Aravind is in a dilemma whether to disclose the truth to Janani. Meanwhile, Yogendran tries to kill Sathyamurthy but gets escaped. In the process, Janani meets with an accident. However, Sathya later gets killed by Yogendran in another attempt. Janani soon finds out the truth that Sathya was behind Aravind helping him secure a scholarship, and she leaves Aravind. Aravind finds out that the truth was revealed to Janani by his classmate Sanjay, who found it with the help of the professor. Aravind gets kicked out of the college. His father disowns him. Aravind decides to change his way of life. He starts an NGO supporting people in need of food, and manages it successfully. Janani's wedding is fixed with a man who happens to interview Aravind. Janani watches the video and understands Aravind's true nature. Finally, Aravind is united with Janani.

== Production ==
T. J. Gnanavel wrote the story after meeting Thenkachi Ko. Swaminathan, an orator. Initially Gnanavel wrote the script with Nivin Pauly in mind for the role of protagonist; though he was interested in the script, due to non-availability of dates, the actor could not sign the project. When Ashok Selvan learned that the debut director Gnanavel was looking for protagonist through the music composer Nivas K. Prasanna, he himself expressed his interest to the director and then Ashok Selvan and Priya Anand were signed in this project in early 2015 to play the lead roles in this college love story. Prior to this, Gnanavel had written dialogues for Payanam and Raktha Charithiram. The film began production during May 2015, most of the scenes were filmed at VIT University in Vellore. Telugu actress Anisha Singh was signed for a role and this would be her debut in a Tamil film. Priya Anand said that unlike most films which focus on "frontbenchers" who are seen as "over-achievers" and "backbenchers" who are usually the rebels, this film revolves around "people in the middle, which I think represents most of our population".

== Soundtrack ==

The soundtrack was composed by Nivas K. Prasanna and it was released on 29 November 2016.

Track listing
| No. | Title | Lyrics | Singer(s) | Length |
|---|---|---|---|---|
| 1. | "Enda Ippadi" | Kabilan, Emcee Gonzales | S. P. Balasubrahmanyam, Emcee Gonzales | 4:25 |
| 2. | "Nee Indri" | Kabilan | M. M. Manasi | 4:00 |
| 3. | "Innum Enna Solla" | Kabilan, B. Mac | Haricharan, B. Mac | 4:53 |
| 4. | "Or Naal Kaadhal" | Kabilan | Sathyaprakash | 2:14 |
| 5. | "Maatrangal Ondre Dhaan" | Kabilan | Nivas K. Prasanna | 3:53 |
| 6. | "The One" (Theme) |  |  | 1:01 |
| 7. | "The Happiness of Pursuit" |  |  | 3:54 |
| Total length: |  |  |  | 24:20 |

== Marketing ==
The team filmed a promotional song called "Maatrangal Ondre Thaan Maarathada", featuring appearances from many leading actors from Tamil cinema.
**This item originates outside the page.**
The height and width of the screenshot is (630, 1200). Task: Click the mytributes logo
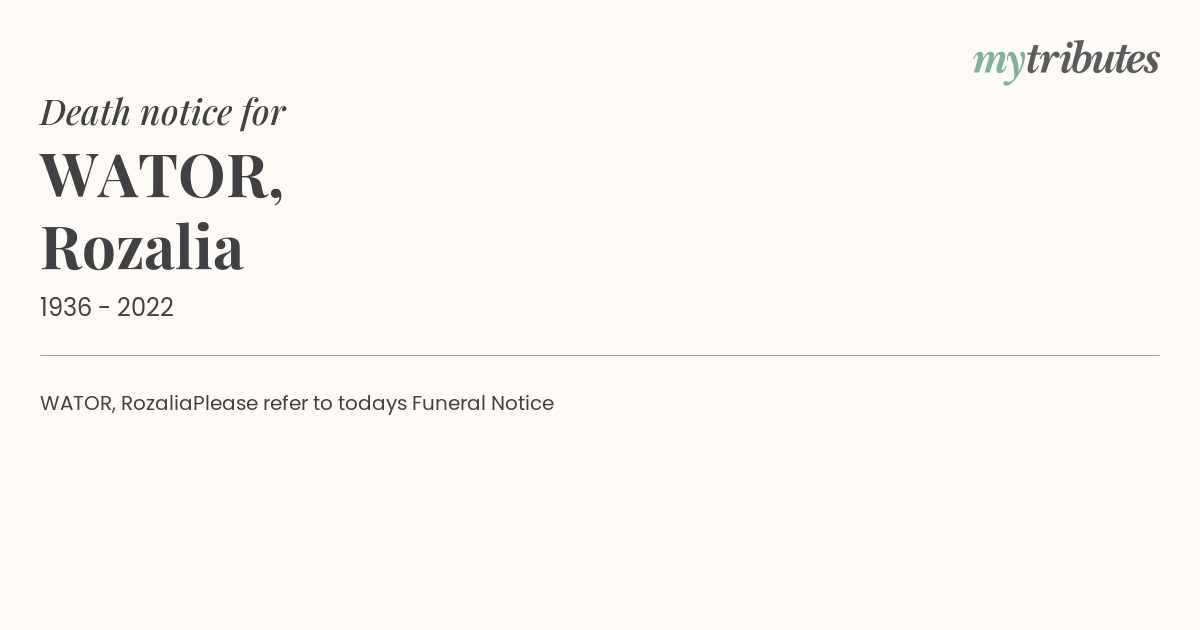1066,60
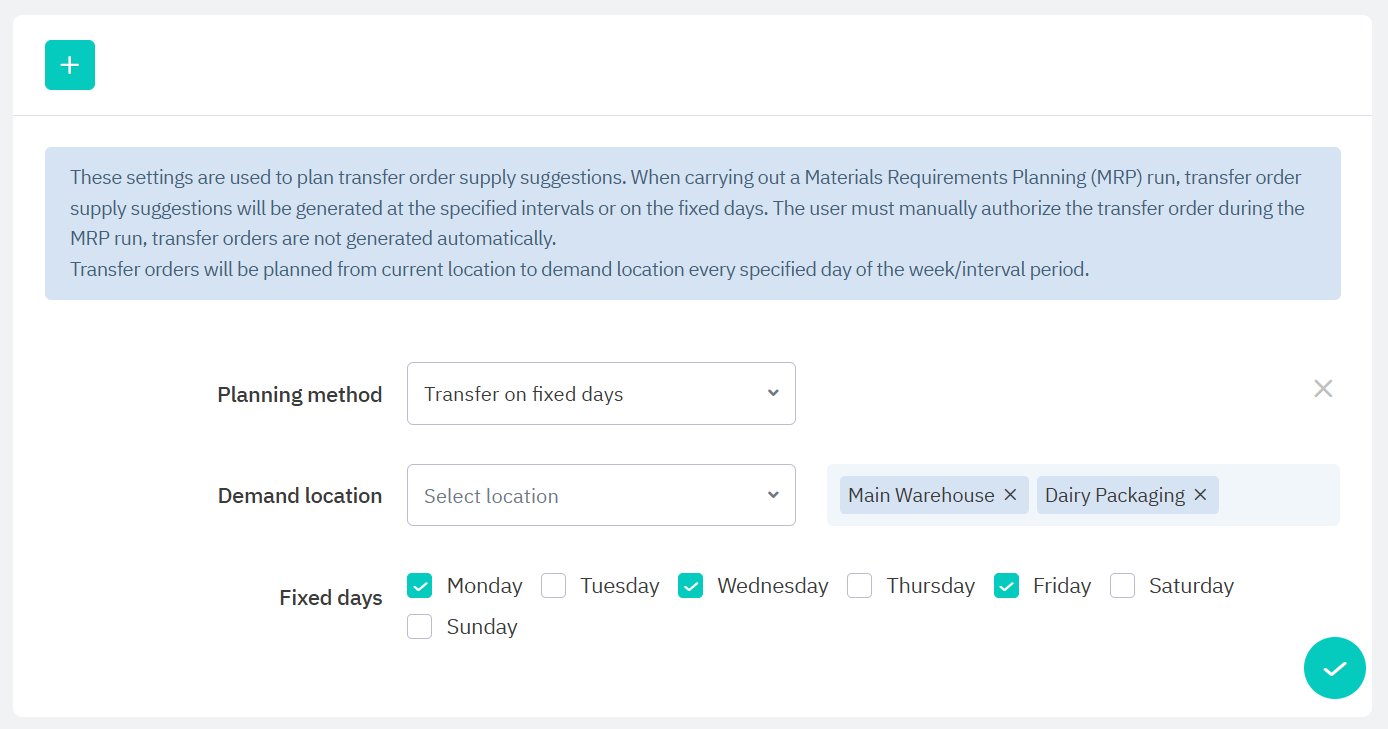
Task: Remove this transfer planning rule with X
Action: (1323, 389)
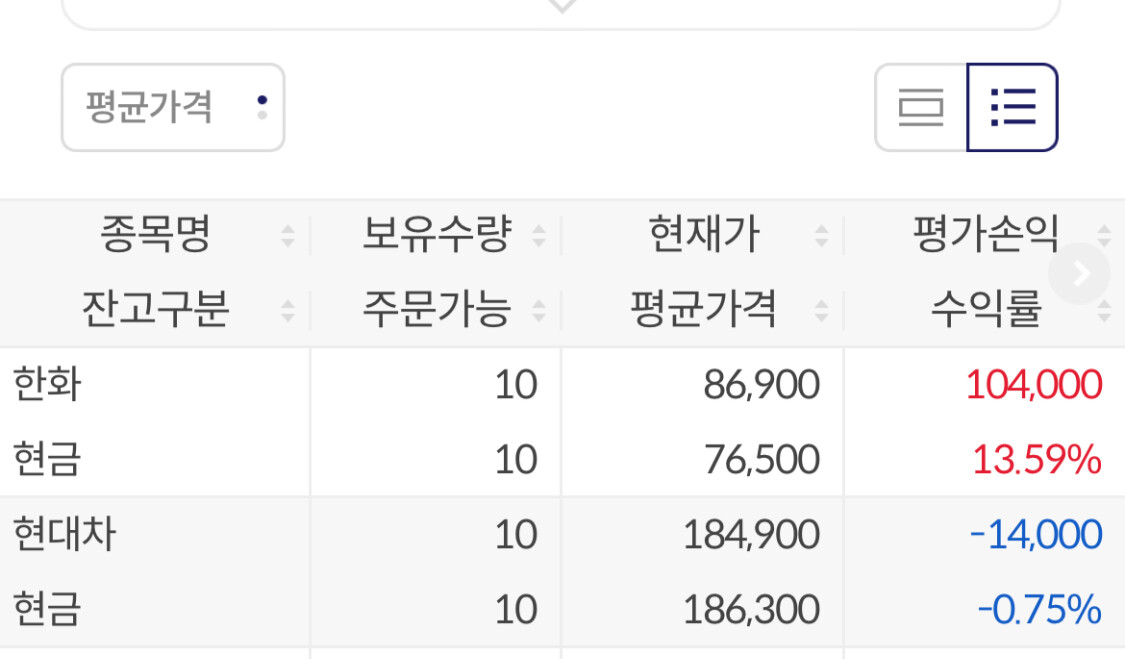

The song portrays that hope and belief are very important and everyone in this world are a gift to themselves.

== Release and reception ==
Earlier, the film was scheduled for theatrical release on 14 July 2017, but was postponed by the producers to 28 July 2017. Baradwaj Rangan wrote for Film Companion, "the director, who also wrote the film, keeps veering off into subplots that sound fine in theory but don't come together convincingly on screen. Had the events leading to this development been put in place much earlier, the film might have been more than just an easy watch." M Suganth of The Times of India wrote, "In addition to being the story of an average guy and his success, Kootathil Oruthan tries to also be one about his romance. This results in the film losing some of its lightness and feel-goodness".